Quattro anni di reclusione ciascuno, l’episodio risale al 2019. Ecco chi sono i supporter giallorossi raggiunti dal provvedimento
PESCARA. Quattro anni di reclusione ciascuno per l’assalto ai tifosi del Pescara avvenuto il 31 marzo del 2019 prima della partita Lecce-Pescara, lungo la superstrada che da Brindisi porta a Lecce. Un vero e proprio agguato, poco prima dell’arrivo a Lecce, quando i tifosi pescaresi, in viaggio su un pullman e alcuni pulmini per assistere alla partita allo stadio di via del Mare, subirono l’assalto dei supporter giallorossi, piombati sulla strada statale 613, facendo scoppiare una sorta di guerriglia.

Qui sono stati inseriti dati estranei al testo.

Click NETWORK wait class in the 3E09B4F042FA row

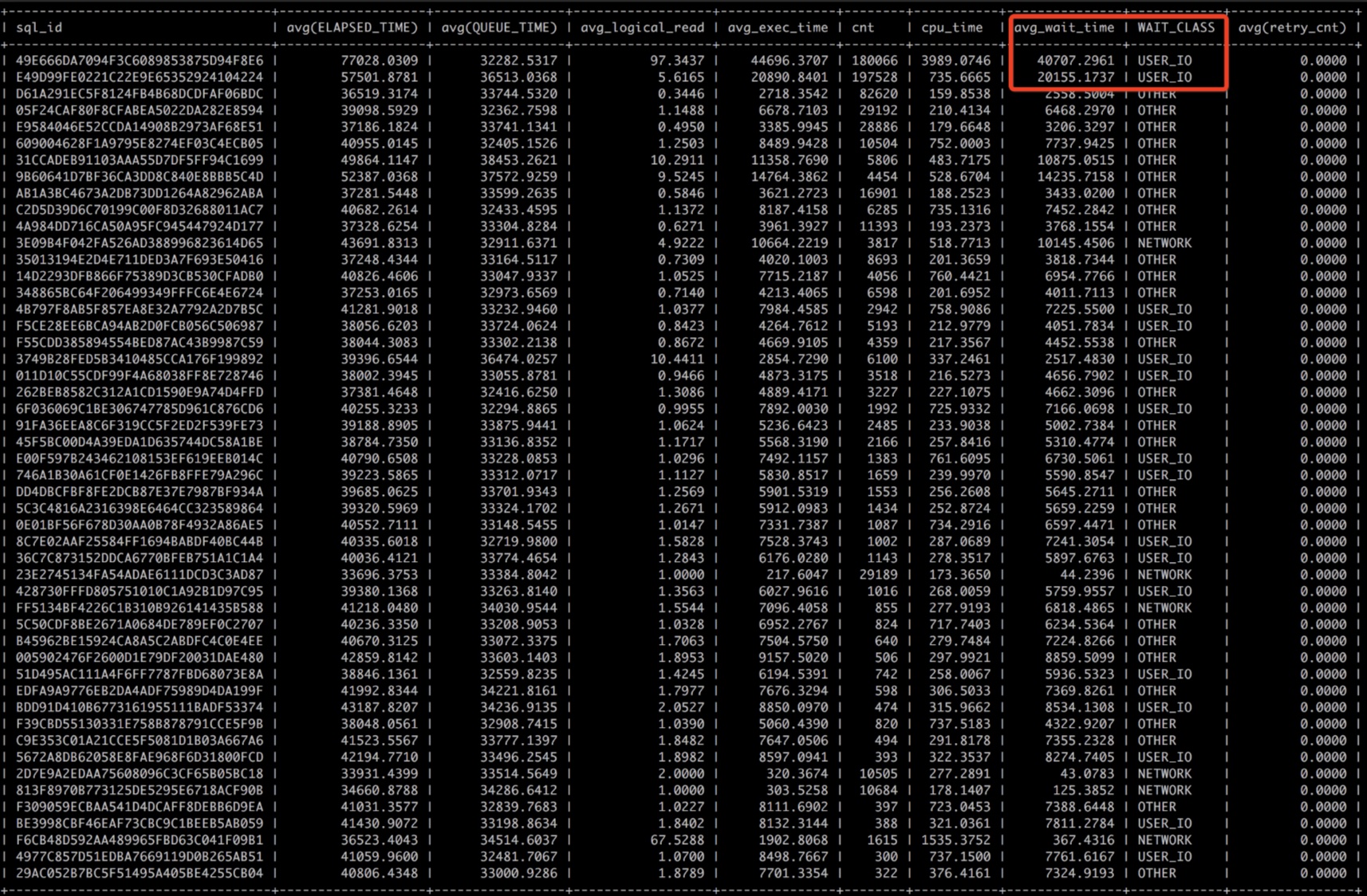[1164, 243]
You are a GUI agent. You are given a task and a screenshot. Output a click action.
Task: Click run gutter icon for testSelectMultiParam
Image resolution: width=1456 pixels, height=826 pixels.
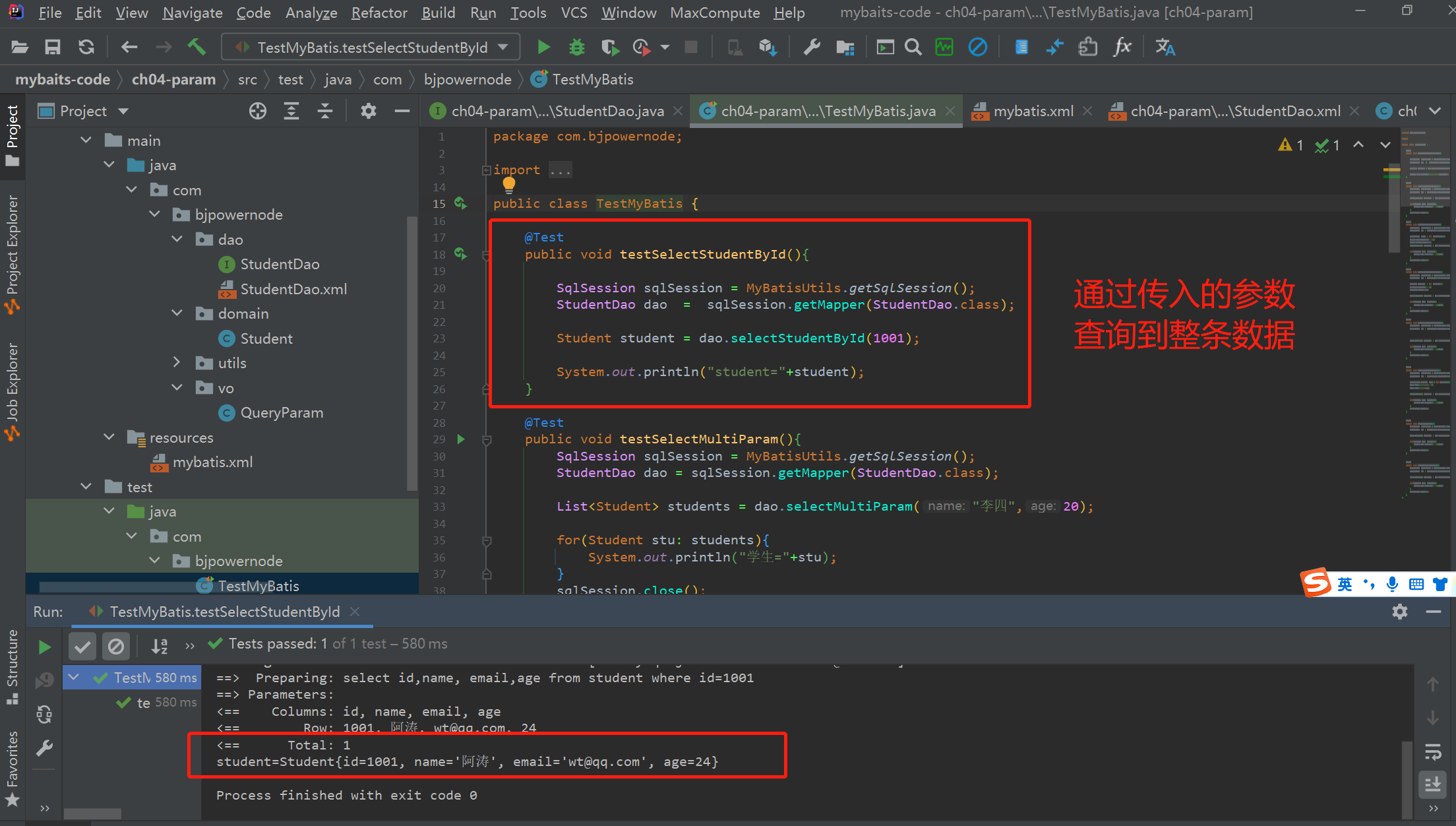pos(461,439)
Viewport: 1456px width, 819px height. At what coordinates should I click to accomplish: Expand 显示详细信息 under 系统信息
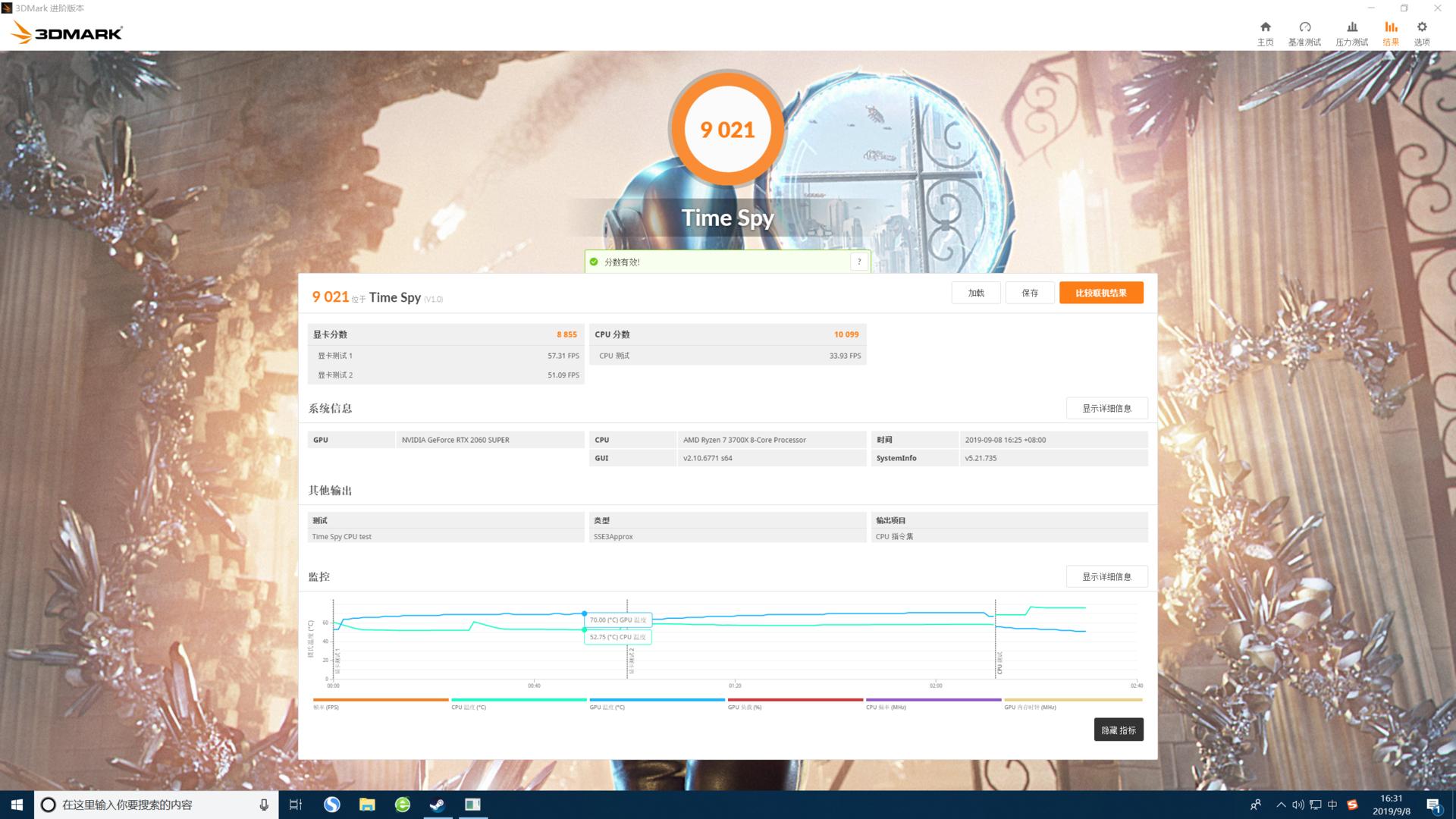[1107, 408]
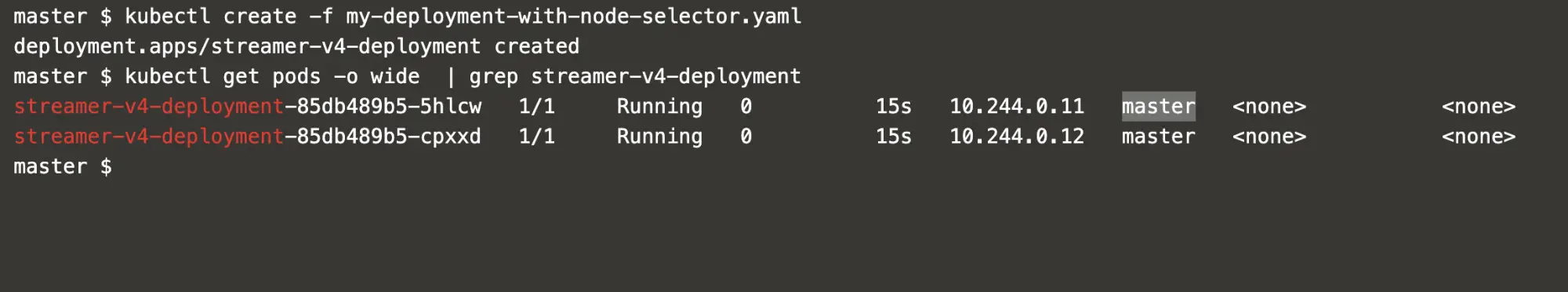This screenshot has width=1568, height=292.
Task: Click the empty master $ prompt at bottom
Action: click(x=63, y=166)

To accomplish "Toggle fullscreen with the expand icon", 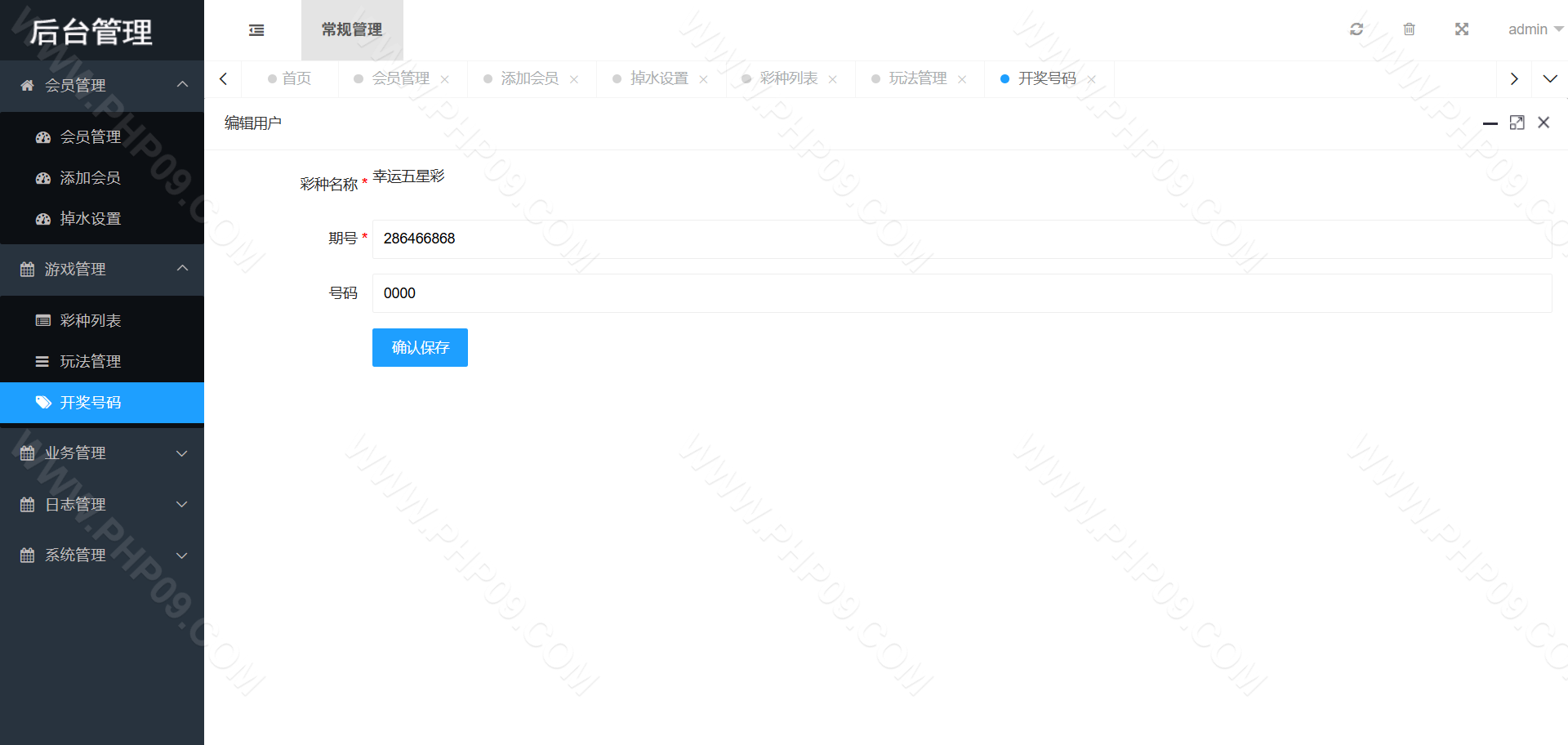I will [x=1462, y=29].
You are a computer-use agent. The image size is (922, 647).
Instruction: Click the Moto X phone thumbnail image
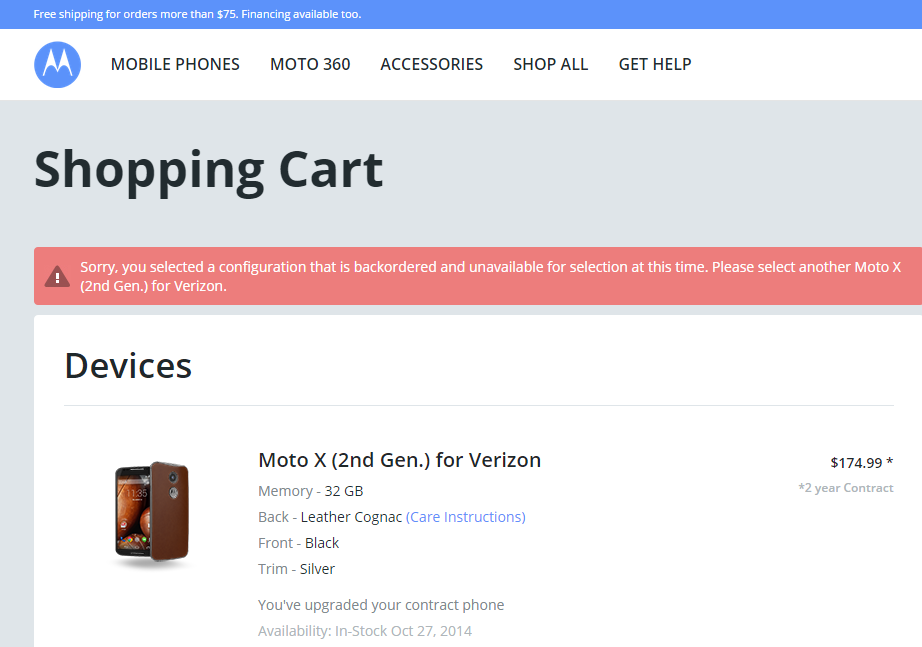(151, 514)
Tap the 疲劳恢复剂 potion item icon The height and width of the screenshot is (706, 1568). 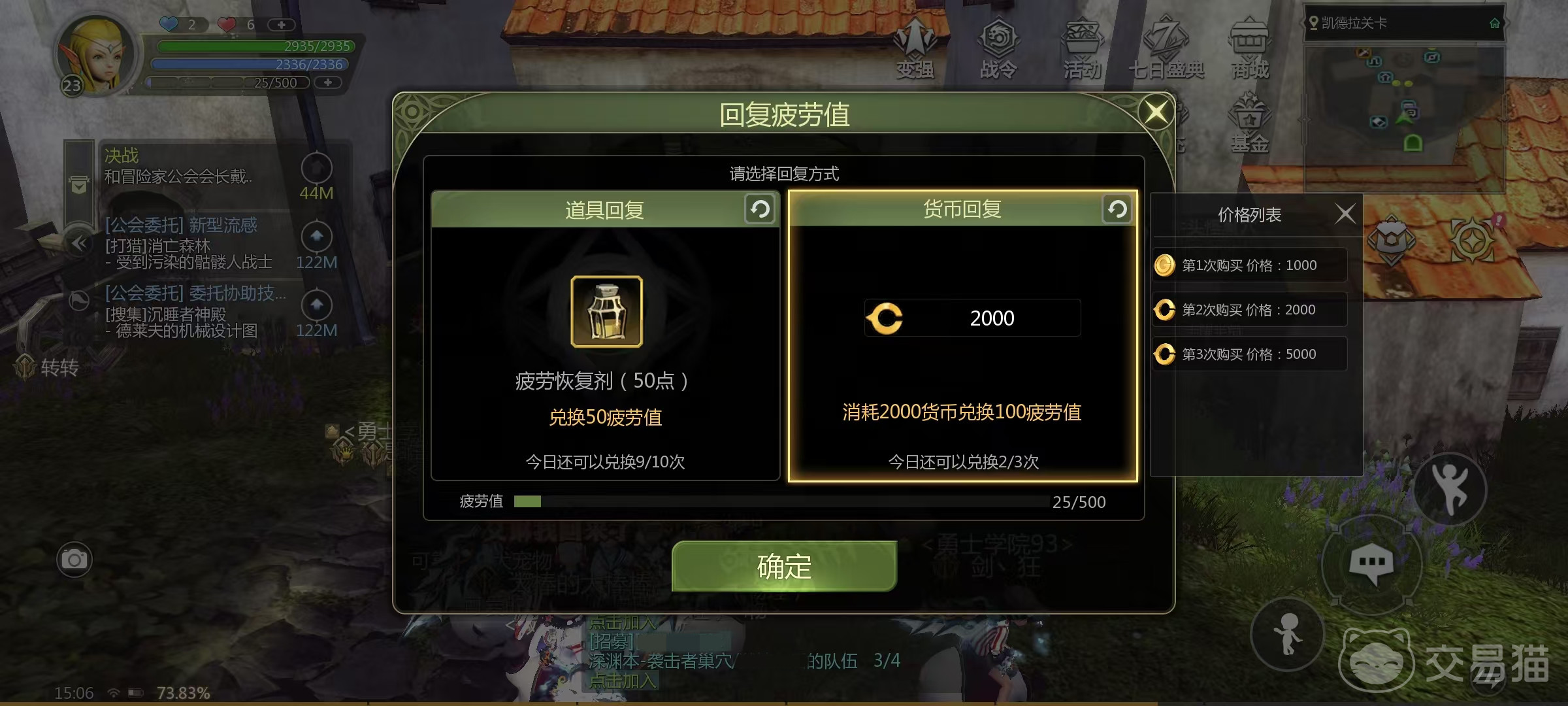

Un’auto e un pullman furono colpiti con fumogeni, sassi e bastoni, e in cinque rimasero feriti. Tra loro anche l’autista del pullman. In tre sono finiti nei guai: si tratta di Gabriele De Masi, leccese di 31 anni, Simone Fina, 33 anni di Melendugno, e Fabrizio Antonio D’Autilia, 34enne di Cursi. Oltre alla condanna a quattro anni di reclusione, per gli imputati è stato disposto il divieto di accesso agli impianti sportivi per otto anni e l'interdizione dai pubblici uffici per cinque anni.
Il Daspo, valido per tutte le manifestazioni calcistiche in Italia e all'estero, riguarda incontri di qualsiasi categoria, dai campionati dilettantistici alle competizioni professionistiche. Per lo stesso periodo, il tribunale ha inoltre vietato agli imputati di accedere, dalle tre ore precedenti fino alle tre ore successive a ogni partita, allo stadio in cui il Lecce disputa gare casalinghe o in trasferta, nonché alle aree limitrofe all'impianto.